Re: [swift-dev] Rationalizing FloatingPoint conformance to Equatable

Jonathan Hull via swift-dev Wed, 25 Oct 2017 02:39:08 -0700

One possibility which might be easier would be to just depreciate Float’s 
Equatable conformance and provide a warning/fixit (suggesting how to use the 
new ‘~’ relation).


> On Oct 25, 2017, at 2:35 AM, Jonathan Hull <jh...@gbis.com> wrote:
> 
> There is something interesting here.  I like that ‘Bool?’ really represents 
> what we need from the relation on Float.  I think it solves the objection 
> that Xiaodi mentioned with a PartialEq protocol.  If everyone just switches 
> to using PartialEq in generic contexts because they want it to work with 
> Floats (which is the outcome he was worried about)… then they will be forced 
> to deal with the optional!  This brings Swift’s strengths into play, and we 
> will have gained correctness.

- - - - - - -

- _Using the information_
• 1. List each distinct Swift type or protocol name that appears in the Swift forum post, counting its title line.
• 2. Reproduce the Swift forum post between "Re: [swift-dev] Rationalizing" and "new ‘~’ relation).", inclusive, swapping in "error" for "warning".

- _Information_
- - - - - - -

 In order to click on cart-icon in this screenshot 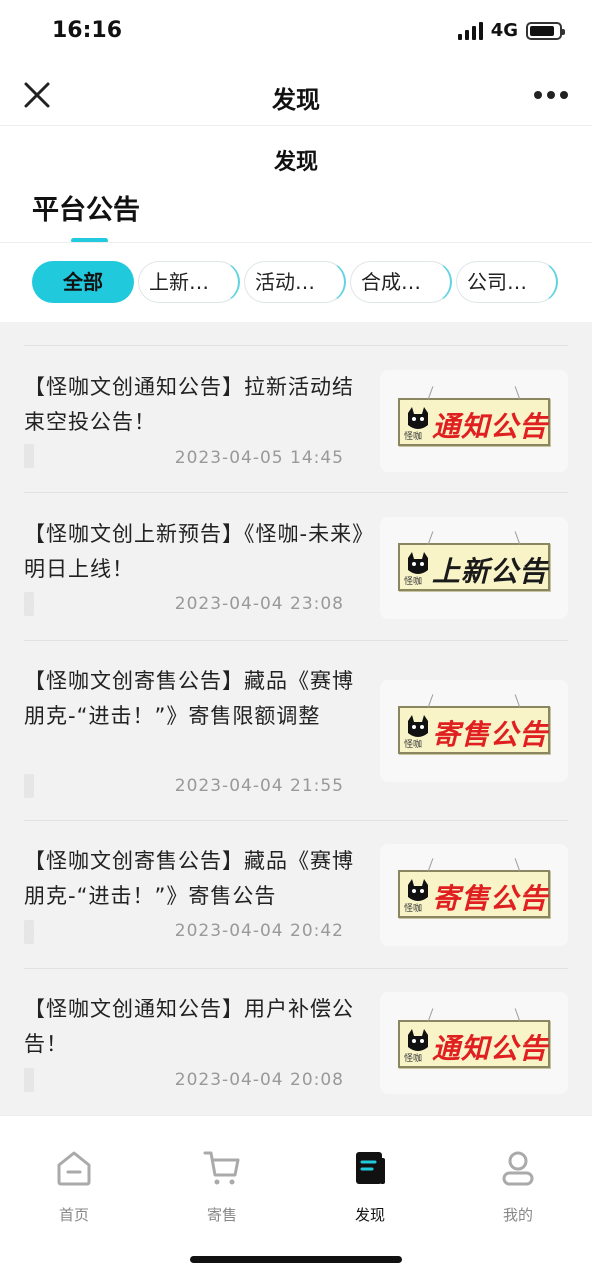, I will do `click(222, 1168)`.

- - - - - - -

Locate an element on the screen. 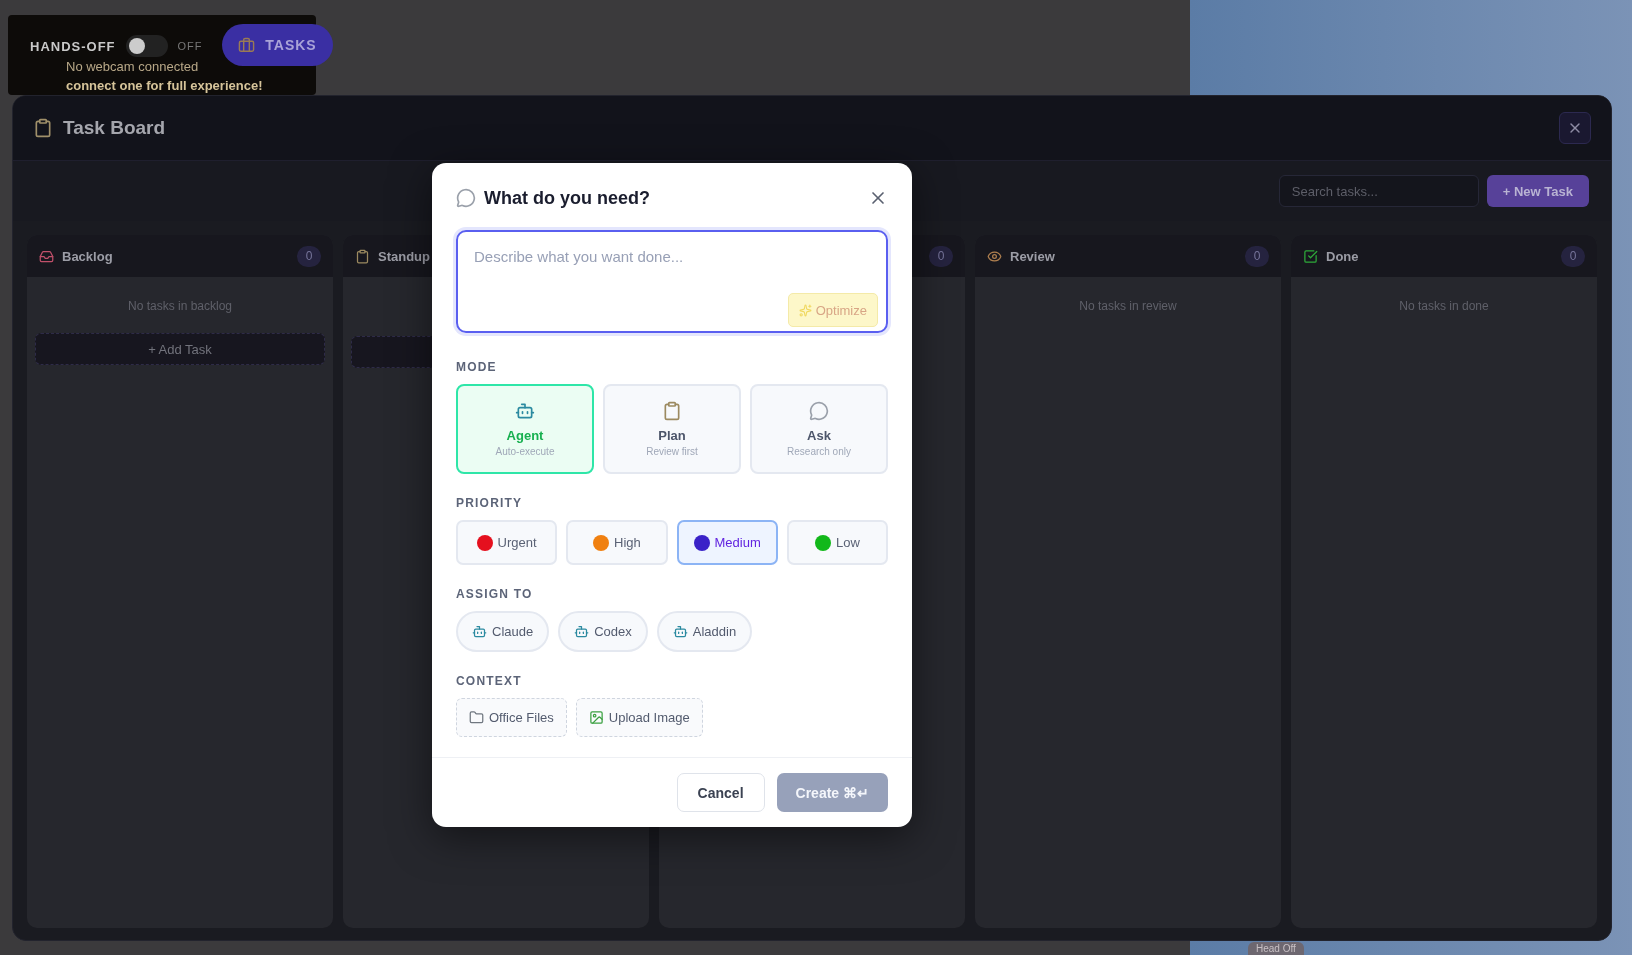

- - - - - - -

- _Exercise results_
• 1. FloatingPoint, Equatable, Float, Bool?, PartialEq

• 2.
Re: [swift-dev] Rationalizing FloatingPoint conformance to Equatable

Jonathan Hull via swift-dev Wed, 25 Oct 2017 02:39:08 -0700

One possibility which might be easier would be to just depreciate Float’s 
Equatable conformance and provide a error/fixit (suggesting how to use the 
new ‘~’ relation).